Entries on finding words and elements
┏━━

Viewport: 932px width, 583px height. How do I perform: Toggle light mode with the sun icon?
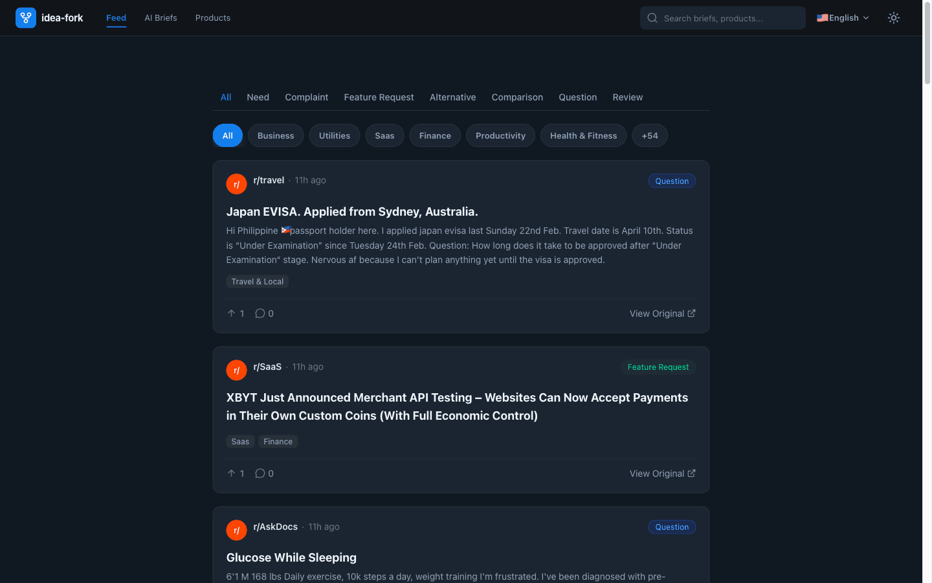(x=894, y=17)
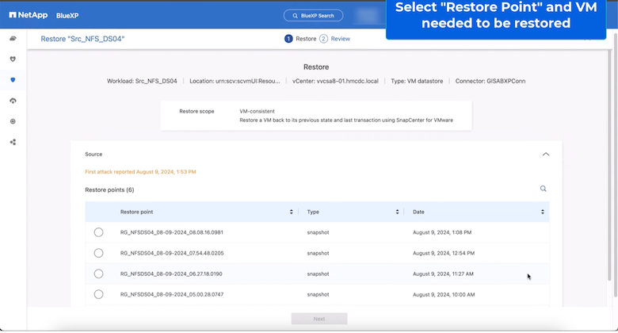Click the NetApp logo in header
Screen dimensions: 618x333
click(29, 14)
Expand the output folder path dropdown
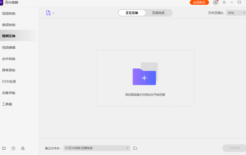The image size is (246, 155). (128, 148)
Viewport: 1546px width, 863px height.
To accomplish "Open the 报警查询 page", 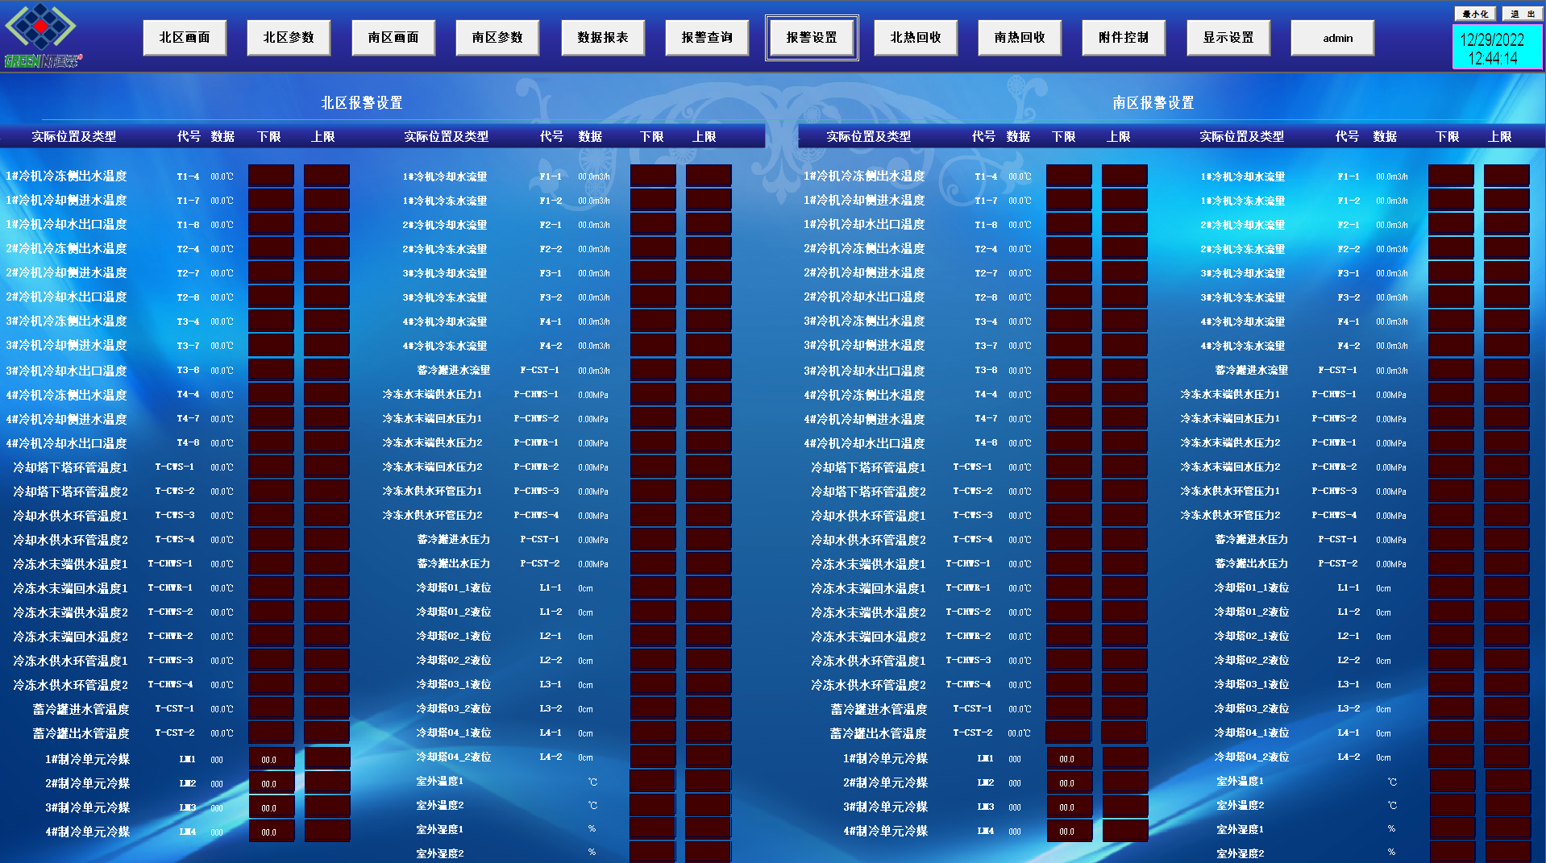I will (707, 38).
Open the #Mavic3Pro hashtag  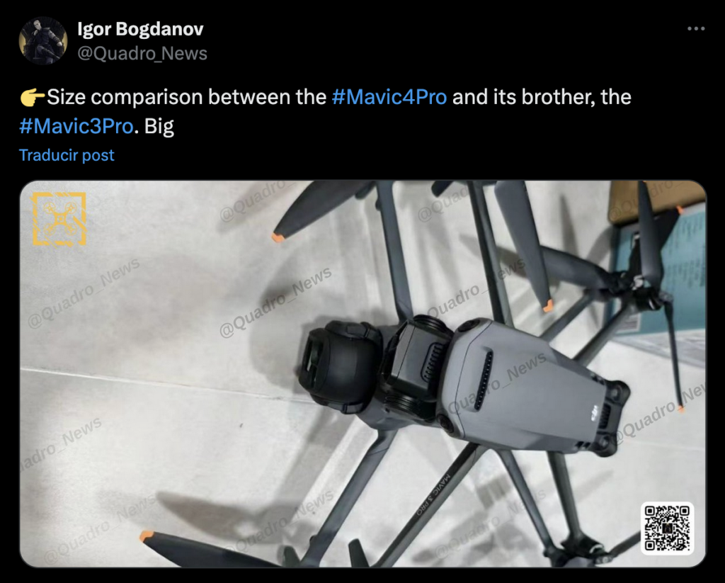[76, 126]
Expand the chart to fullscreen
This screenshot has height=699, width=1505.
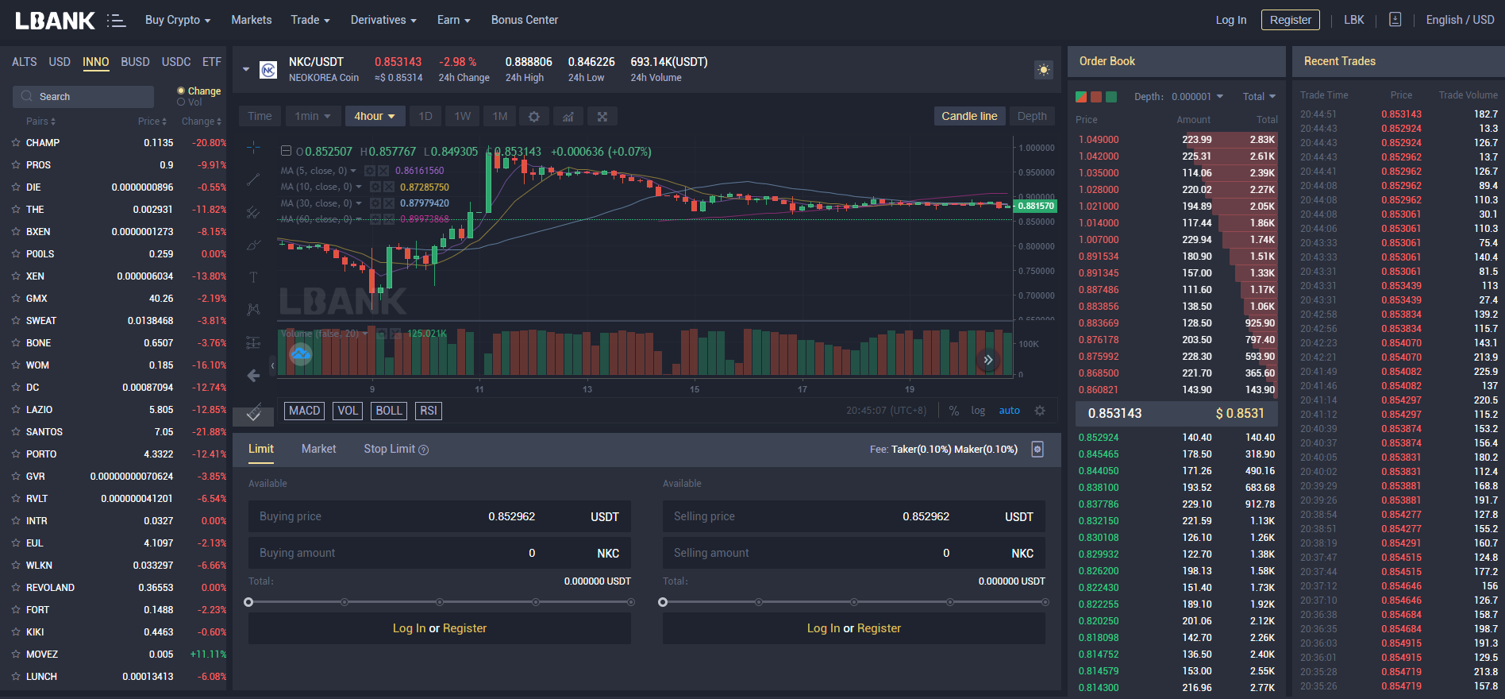tap(602, 117)
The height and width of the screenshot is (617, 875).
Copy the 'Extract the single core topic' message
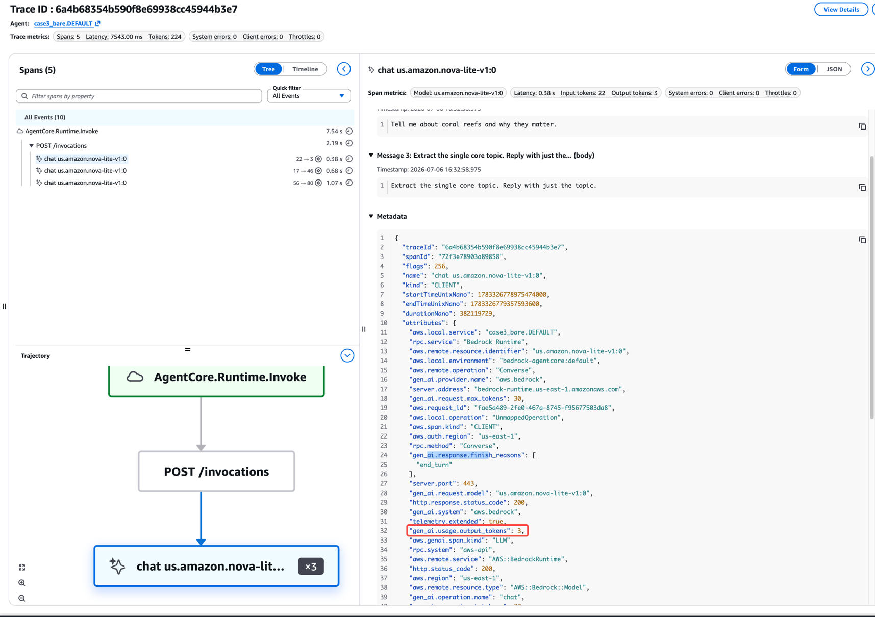tap(862, 187)
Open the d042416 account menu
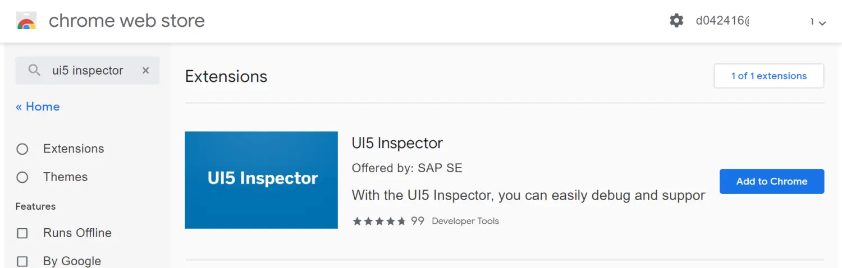This screenshot has width=842, height=268. [722, 21]
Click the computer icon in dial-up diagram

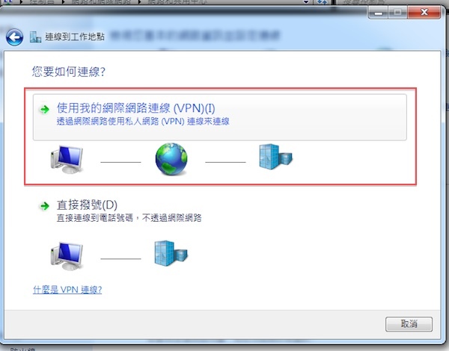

┗━━

## Exercise description
Starting at the line that has "Expand the chart to fullscreen" and continuing to the end of the records, write the lines out again with "account menu" changed to "profile menu" and nothing else altered. Leave the pictures out.

## Task result
Expand the chart to fullscreen
This screenshot has height=699, width=1505.
tap(602, 117)
The height and width of the screenshot is (617, 875).
Copy the 'Extract the single core topic' message
tap(862, 187)
Open the d042416 profile menu
This screenshot has width=842, height=268. [722, 21]
Click the computer icon in dial-up diagram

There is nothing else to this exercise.